WHAT IS REQUIRED = Write back each entry precisely as it is given.

WORKING DATA =

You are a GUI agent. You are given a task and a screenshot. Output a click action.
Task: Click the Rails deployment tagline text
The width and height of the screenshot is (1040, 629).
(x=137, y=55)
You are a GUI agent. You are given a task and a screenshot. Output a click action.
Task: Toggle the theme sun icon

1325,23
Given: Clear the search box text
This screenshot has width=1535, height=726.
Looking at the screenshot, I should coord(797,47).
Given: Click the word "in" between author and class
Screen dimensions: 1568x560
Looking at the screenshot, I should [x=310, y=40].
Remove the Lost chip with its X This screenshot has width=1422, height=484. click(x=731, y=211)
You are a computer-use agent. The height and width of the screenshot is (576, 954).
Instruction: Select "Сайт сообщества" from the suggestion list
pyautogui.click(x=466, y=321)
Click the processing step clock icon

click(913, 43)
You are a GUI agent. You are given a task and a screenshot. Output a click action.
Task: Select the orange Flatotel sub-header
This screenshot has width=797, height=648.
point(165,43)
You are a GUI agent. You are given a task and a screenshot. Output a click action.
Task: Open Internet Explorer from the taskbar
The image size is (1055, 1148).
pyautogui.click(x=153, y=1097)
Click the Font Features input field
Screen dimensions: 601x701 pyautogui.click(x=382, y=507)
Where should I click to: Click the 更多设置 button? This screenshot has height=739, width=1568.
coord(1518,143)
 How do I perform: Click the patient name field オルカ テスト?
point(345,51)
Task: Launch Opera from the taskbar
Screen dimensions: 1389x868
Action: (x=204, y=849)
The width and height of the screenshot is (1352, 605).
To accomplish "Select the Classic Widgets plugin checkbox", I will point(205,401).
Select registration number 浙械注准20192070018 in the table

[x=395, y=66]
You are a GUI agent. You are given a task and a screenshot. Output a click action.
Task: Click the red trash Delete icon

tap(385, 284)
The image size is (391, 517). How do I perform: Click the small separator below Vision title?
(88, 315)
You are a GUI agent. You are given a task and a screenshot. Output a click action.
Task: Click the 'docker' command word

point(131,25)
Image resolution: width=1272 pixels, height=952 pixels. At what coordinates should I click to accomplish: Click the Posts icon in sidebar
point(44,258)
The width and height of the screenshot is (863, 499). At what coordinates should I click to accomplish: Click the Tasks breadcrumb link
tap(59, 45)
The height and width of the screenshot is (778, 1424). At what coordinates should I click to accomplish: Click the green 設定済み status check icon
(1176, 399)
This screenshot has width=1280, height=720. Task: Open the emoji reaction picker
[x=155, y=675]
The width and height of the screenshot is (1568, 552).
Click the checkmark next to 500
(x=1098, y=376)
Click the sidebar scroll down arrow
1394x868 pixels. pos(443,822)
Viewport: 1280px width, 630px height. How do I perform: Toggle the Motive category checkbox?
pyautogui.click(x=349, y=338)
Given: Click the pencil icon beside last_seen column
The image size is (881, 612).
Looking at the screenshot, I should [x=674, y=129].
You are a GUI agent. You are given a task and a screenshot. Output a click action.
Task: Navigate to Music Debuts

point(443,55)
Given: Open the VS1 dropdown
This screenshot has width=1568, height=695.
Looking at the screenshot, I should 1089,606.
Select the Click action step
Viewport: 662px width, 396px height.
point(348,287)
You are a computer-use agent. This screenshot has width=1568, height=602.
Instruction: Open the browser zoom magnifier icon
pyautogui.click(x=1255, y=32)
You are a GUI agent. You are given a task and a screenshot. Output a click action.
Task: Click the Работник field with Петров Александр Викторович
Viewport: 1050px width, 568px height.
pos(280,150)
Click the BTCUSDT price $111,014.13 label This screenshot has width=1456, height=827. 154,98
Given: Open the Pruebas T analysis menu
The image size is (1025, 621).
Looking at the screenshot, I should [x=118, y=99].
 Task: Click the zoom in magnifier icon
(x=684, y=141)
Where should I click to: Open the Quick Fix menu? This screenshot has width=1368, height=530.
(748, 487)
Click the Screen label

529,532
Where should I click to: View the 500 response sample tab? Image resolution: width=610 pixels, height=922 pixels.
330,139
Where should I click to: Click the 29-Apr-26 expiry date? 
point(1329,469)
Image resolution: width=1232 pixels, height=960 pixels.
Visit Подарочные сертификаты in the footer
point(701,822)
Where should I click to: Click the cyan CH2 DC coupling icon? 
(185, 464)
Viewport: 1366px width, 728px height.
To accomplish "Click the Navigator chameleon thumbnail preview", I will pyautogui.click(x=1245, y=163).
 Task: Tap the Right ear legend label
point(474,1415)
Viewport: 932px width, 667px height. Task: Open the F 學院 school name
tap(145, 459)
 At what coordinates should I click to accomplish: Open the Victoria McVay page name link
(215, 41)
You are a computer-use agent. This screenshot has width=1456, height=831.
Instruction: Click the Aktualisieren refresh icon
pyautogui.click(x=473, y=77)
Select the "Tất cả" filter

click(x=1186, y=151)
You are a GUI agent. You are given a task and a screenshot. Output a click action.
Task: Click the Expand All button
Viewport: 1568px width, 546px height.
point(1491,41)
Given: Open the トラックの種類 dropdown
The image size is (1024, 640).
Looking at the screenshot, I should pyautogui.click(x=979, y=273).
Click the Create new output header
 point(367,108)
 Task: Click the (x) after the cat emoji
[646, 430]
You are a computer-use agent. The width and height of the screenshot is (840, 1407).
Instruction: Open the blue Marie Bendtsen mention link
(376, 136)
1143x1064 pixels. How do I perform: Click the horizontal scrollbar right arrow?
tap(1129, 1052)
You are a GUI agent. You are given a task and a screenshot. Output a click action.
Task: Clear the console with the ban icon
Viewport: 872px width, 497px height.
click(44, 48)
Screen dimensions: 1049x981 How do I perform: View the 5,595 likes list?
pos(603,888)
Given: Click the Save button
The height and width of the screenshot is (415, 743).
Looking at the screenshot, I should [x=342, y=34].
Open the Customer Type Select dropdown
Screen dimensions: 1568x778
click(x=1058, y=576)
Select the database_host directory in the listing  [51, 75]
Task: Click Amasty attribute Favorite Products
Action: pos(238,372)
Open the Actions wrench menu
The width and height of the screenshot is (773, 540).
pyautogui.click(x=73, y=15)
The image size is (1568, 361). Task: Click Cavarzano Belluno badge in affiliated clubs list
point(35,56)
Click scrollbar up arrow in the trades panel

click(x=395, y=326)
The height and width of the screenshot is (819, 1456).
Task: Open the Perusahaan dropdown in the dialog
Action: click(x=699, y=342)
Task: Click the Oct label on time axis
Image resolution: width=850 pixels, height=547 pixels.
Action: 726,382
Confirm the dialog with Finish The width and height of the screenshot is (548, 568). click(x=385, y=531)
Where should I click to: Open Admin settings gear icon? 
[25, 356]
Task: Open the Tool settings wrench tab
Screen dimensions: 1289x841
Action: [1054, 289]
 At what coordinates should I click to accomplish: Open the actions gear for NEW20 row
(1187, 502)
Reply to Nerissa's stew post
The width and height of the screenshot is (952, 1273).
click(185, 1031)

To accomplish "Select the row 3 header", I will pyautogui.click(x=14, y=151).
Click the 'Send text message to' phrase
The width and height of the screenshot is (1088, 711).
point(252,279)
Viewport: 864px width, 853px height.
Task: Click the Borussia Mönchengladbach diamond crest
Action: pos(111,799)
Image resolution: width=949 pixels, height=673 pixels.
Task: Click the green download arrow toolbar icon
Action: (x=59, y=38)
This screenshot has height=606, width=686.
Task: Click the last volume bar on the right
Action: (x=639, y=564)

ANSWER SECTION =
You are a GUI agent. You are given a task and a screenshot. Output a click action.
Task: Click the Rails deployment tagline text
The width and height of the screenshot is (1040, 629).
(x=137, y=55)
You are a GUI agent. You are given a task and a screenshot. Output a click action.
Task: Toggle the theme sun icon

1325,23
Given: Clear the search box text
This screenshot has width=1535, height=726.
Looking at the screenshot, I should coord(797,47).
Given: Click the word "in" between author and class
Screen dimensions: 1568x560
Looking at the screenshot, I should [x=310, y=40].
Remove the Lost chip with its X This screenshot has width=1422, height=484. click(x=731, y=211)
You are a computer-use agent. The height and width of the screenshot is (576, 954).
Instruction: Select "Сайт сообщества" from the suggestion list
pyautogui.click(x=466, y=321)
Click the processing step clock icon

click(913, 43)
You are a GUI agent. You are given a task and a screenshot. Output a click action.
Task: Select the orange Flatotel sub-header
This screenshot has width=797, height=648.
point(165,43)
You are a GUI agent. You are given a task and a screenshot. Output a click action.
Task: Open Internet Explorer from the taskbar
The image size is (1055, 1148).
pyautogui.click(x=153, y=1097)
Click the Font Features input field
Screen dimensions: 601x701 pyautogui.click(x=382, y=507)
Where should I click to: Click the 更多设置 button? This screenshot has height=739, width=1568.
coord(1518,143)
 How do I perform: Click the patient name field オルカ テスト?
point(345,51)
Task: Launch Opera from the taskbar
Screen dimensions: 1389x868
Action: (x=204, y=849)
The width and height of the screenshot is (1352, 605).
To accomplish "Select the Classic Widgets plugin checkbox", I will point(205,401).
Select registration number 浙械注准20192070018 in the table

[x=395, y=66]
You are a GUI agent. You are given a task and a screenshot. Output a click action.
Task: Click the red trash Delete icon

tap(385, 284)
The image size is (391, 517). How do I perform: Click the small separator below Vision title?
(88, 315)
You are a GUI agent. You are given a task and a screenshot. Output a click action.
Task: Click the 'docker' command word

point(131,25)
Image resolution: width=1272 pixels, height=952 pixels. At what coordinates should I click to accomplish: Click the Posts icon in sidebar
point(44,258)
The width and height of the screenshot is (863, 499). At what coordinates should I click to accomplish: Click the Tasks breadcrumb link
tap(59, 45)
The height and width of the screenshot is (778, 1424). At what coordinates should I click to accomplish: Click the green 設定済み status check icon
(1176, 399)
This screenshot has width=1280, height=720. Task: Open the emoji reaction picker
[x=155, y=675]
The width and height of the screenshot is (1568, 552).
Click the checkmark next to 500
(x=1098, y=376)
Click the sidebar scroll down arrow
1394x868 pixels. pos(443,822)
Viewport: 1280px width, 630px height. How do I perform: Toggle the Motive category checkbox?
pyautogui.click(x=349, y=338)
Given: Click the pencil icon beside last_seen column
The image size is (881, 612).
Looking at the screenshot, I should [x=674, y=129].
You are a GUI agent. You are given a task and a screenshot. Output a click action.
Task: Navigate to Music Debuts

point(443,55)
Given: Open the VS1 dropdown
This screenshot has width=1568, height=695.
Looking at the screenshot, I should 1089,606.
Select the Click action step
Viewport: 662px width, 396px height.
point(348,287)
You are a computer-use agent. This screenshot has width=1568, height=602.
Instruction: Open the browser zoom magnifier icon
pyautogui.click(x=1255, y=32)
You are a GUI agent. You are given a task and a screenshot. Output a click action.
Task: Click the Работник field with Петров Александр Викторович
Viewport: 1050px width, 568px height.
pos(280,150)
Click the BTCUSDT price $111,014.13 label This screenshot has width=1456, height=827. 154,98
Given: Open the Pruebas T analysis menu
The image size is (1025, 621).
Looking at the screenshot, I should [x=118, y=99].
 Task: Click the zoom in magnifier icon
(x=684, y=141)
Where should I click to: Open the Quick Fix menu? This screenshot has width=1368, height=530.
(748, 487)
Click the Screen label

529,532
Where should I click to: View the 500 response sample tab? Image resolution: width=610 pixels, height=922 pixels.
330,139
Where should I click to: Click the 29-Apr-26 expiry date? 
point(1329,469)
Image resolution: width=1232 pixels, height=960 pixels.
Visit Подарочные сертификаты in the footer
point(701,822)
Where should I click to: Click the cyan CH2 DC coupling icon? 
(185, 464)
Viewport: 1366px width, 728px height.
To accomplish "Click the Navigator chameleon thumbnail preview", I will pyautogui.click(x=1245, y=163).
 Task: Tap the Right ear legend label
point(474,1415)
Viewport: 932px width, 667px height. Task: Open the F 學院 school name
tap(145, 459)
 At what coordinates should I click to accomplish: Open the Victoria McVay page name link
(215, 41)
You are a computer-use agent. This screenshot has width=1456, height=831.
Instruction: Click the Aktualisieren refresh icon
pyautogui.click(x=473, y=77)
Select the "Tất cả" filter

click(x=1186, y=151)
You are a GUI agent. You are given a task and a screenshot. Output a click action.
Task: Click the Expand All button
Viewport: 1568px width, 546px height.
point(1491,41)
Given: Open the トラックの種類 dropdown
The image size is (1024, 640).
Looking at the screenshot, I should pyautogui.click(x=979, y=273).
Click the Create new output header
 point(367,108)
 Task: Click the (x) after the cat emoji
[646, 430]
You are a computer-use agent. The width and height of the screenshot is (840, 1407).
Instruction: Open the blue Marie Bendtsen mention link
(376, 136)
1143x1064 pixels. How do I perform: Click the horizontal scrollbar right arrow?
tap(1129, 1052)
You are a GUI agent. You are given a task and a screenshot. Output a click action.
Task: Clear the console with the ban icon
Viewport: 872px width, 497px height.
click(44, 48)
Screen dimensions: 1049x981 How do I perform: View the 5,595 likes list?
pos(603,888)
Given: Click the Save button
The height and width of the screenshot is (415, 743).
Looking at the screenshot, I should [x=342, y=34].
Open the Customer Type Select dropdown
Screen dimensions: 1568x778
click(x=1058, y=576)
Select the database_host directory in the listing  [51, 75]
Task: Click Amasty attribute Favorite Products
Action: pos(238,372)
Open the Actions wrench menu
The width and height of the screenshot is (773, 540).
pyautogui.click(x=73, y=15)
The image size is (1568, 361). Task: Click Cavarzano Belluno badge in affiliated clubs list
point(35,56)
Click scrollbar up arrow in the trades panel

click(x=395, y=326)
The height and width of the screenshot is (819, 1456).
Task: Open the Perusahaan dropdown in the dialog
Action: click(x=699, y=342)
Task: Click the Oct label on time axis
Image resolution: width=850 pixels, height=547 pixels.
Action: 726,382
Confirm the dialog with Finish The width and height of the screenshot is (548, 568). click(x=385, y=531)
Where should I click to: Open Admin settings gear icon? 
[25, 356]
Task: Open the Tool settings wrench tab
Screen dimensions: 1289x841
Action: [1054, 289]
 At what coordinates should I click to accomplish: Open the actions gear for NEW20 row
(1187, 502)
Reply to Nerissa's stew post
The width and height of the screenshot is (952, 1273).
click(185, 1031)

To accomplish "Select the row 3 header", I will pyautogui.click(x=14, y=151).
Click the 'Send text message to' phrase
The width and height of the screenshot is (1088, 711).
point(252,279)
Viewport: 864px width, 853px height.
Task: Click the Borussia Mönchengladbach diamond crest
Action: pos(111,799)
Image resolution: width=949 pixels, height=673 pixels.
Task: Click the green download arrow toolbar icon
Action: (x=59, y=38)
This screenshot has height=606, width=686.
Task: Click the last volume bar on the right
Action: (x=639, y=564)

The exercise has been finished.